As the new-ness of the school year begins to wear thin, the bustle of it remains thick and daunting like the dense fog of an early fall morning. And like so many leaves scattered and littering sidewalks and yards, so are my thoughts. I've never been one to claim attention deficit, but surely I must exhibit something very close to it just now.
But flitting ideas and concepts do nothing to further my cause of domestic stability, redemptive education, family connection, and even more foundationally-- worship. Like anyone, I have demands on my time that refuse to bow to lesser distractions. There are meals to plan, shop, and prepare for; a husband to love both in thought and in deed; children to nurture, disciple and educate; family and friends to connect with and pray for; neighbors to befriend; a world to serve and witness the gospel to; beds to make; carpets to vacuum; bathrooms to scrub; furniture to dust; a yard to mow and groom; a dog to feed and walk; chickens to tend and care for; a garden to plant; marketplace business of buying what we need and selling/giving what we don't; college classes, drivers ed, Bible studies; a part-time job that blurs into full-time-most-of-the-time; a God to know and worship and serve.
My list is not exhaustive nor is it especially more involved than anyone else's. It is much, though, and yet... I can feel a lot of burden and unease over all that I am NOT doing. I've fed no widows or orphans lately. I've not rescued any refugees or busted down the doors of any human traffickers. Ive not even invited my hurting neighbor over for supper yet. I have met small needs as they have literally bumped into me on an ordinary day: a phone call here, a prayer there, some grocery money, a listening ear, a shoulder to cry on.
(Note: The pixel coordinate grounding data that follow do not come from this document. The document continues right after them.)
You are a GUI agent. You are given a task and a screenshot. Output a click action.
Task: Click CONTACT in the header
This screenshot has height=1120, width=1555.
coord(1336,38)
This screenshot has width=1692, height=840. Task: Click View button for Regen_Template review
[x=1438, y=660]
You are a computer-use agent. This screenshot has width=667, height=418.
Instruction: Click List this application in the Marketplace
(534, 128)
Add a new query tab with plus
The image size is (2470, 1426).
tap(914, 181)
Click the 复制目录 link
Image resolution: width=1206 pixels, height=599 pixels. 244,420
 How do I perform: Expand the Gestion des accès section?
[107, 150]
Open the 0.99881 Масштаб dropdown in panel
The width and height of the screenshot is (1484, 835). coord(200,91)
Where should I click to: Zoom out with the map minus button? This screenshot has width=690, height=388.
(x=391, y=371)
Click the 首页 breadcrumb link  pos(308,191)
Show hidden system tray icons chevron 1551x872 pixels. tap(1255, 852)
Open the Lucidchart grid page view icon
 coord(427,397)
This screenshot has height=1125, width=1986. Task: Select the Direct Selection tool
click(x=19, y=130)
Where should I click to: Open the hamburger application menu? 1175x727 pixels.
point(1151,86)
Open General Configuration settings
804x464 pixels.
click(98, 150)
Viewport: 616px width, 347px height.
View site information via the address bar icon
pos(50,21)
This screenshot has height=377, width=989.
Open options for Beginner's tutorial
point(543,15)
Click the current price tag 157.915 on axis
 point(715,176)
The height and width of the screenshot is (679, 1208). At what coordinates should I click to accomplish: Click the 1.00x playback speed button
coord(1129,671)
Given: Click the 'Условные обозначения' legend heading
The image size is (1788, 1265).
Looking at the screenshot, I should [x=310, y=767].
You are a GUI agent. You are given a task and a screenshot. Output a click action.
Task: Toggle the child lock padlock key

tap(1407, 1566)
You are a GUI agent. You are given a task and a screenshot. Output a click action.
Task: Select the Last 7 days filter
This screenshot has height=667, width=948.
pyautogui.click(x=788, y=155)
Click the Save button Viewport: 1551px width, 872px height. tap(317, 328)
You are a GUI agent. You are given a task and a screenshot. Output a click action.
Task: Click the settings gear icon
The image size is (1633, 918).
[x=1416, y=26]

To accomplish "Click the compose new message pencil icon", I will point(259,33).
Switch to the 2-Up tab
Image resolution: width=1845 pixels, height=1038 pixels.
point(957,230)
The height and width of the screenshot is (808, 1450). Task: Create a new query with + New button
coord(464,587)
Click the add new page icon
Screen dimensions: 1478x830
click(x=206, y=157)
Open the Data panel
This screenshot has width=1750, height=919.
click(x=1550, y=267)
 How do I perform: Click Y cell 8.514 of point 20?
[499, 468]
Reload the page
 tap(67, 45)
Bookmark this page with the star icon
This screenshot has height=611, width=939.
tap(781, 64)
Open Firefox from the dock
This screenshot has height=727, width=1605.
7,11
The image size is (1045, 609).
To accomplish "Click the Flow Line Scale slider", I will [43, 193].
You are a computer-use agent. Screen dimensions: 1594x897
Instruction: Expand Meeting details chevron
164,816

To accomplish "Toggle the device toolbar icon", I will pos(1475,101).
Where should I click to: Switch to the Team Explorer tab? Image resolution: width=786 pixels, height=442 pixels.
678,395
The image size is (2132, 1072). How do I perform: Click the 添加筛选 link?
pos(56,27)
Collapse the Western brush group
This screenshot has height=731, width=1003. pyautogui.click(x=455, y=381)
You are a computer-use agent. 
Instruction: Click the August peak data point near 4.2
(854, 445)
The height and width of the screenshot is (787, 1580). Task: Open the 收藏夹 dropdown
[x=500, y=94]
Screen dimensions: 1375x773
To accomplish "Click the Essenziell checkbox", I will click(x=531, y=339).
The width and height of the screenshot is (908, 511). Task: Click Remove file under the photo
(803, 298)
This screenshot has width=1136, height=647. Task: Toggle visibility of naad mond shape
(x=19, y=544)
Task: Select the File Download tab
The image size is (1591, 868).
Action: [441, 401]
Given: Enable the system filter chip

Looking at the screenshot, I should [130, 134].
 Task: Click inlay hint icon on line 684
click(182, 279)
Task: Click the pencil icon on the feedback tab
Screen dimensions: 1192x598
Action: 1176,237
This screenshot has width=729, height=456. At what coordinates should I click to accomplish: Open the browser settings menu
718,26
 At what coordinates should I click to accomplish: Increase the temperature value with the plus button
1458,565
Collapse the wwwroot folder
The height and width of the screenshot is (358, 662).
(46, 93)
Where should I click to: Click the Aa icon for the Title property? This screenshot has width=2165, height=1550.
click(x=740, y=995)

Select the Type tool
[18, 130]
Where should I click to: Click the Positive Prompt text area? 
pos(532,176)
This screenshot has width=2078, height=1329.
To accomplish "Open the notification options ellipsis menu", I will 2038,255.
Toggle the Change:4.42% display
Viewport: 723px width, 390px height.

By the measure of need, it's not enough. I wrack my brain considering which of, and how many of, my priorities are superfluous. How much of it all is dusty chaff? Some days I don't know and this, too, is distraction. At the end of myself, with no slack left, I see the answer. I am not enough. I do not do enough. The things I do are, maybe often, the wrong things. If I'm not careful this is where condemnation could creep in with feelings of guilt and shame at every blog post I read, or sermon I listen to admonishing me to be someone I have not yet become. The weight of this judgement is suffocating, or at least it would be if it were, indeed, judgement. But there is a big difference between judgement and exhortation, even if the difference is only in how you perceive it.
And so, at the end of myself is not a bad place to be after all. The exhortation here is that, yes, I am not enough -- nothing new there. My God has always been enough and that has been the moral to every story ever told, including mine. For now, I am still hanging on to my house is suburbia and carting my kiddos around to their various activities. I'll not be selling all my worldly goods and going to work with Doctor's Without Borders or Mercy Ships, or enrolling in Law School so that I can work pro-bono in the name of social justice. I'm not dragging homeless people off the streets and into my home and I'm not strapping an Uzi to my back and fighting ISIS. And maybe none of those things are enough either, and maybe that's the point. So I'll keep on in the way I know and trust God to bend my way as He sees fit. He'll speak, and I'll hear, even in my lame, quotidian faithfulness.
Just now, He's telling me to go pick my kid up from youth group.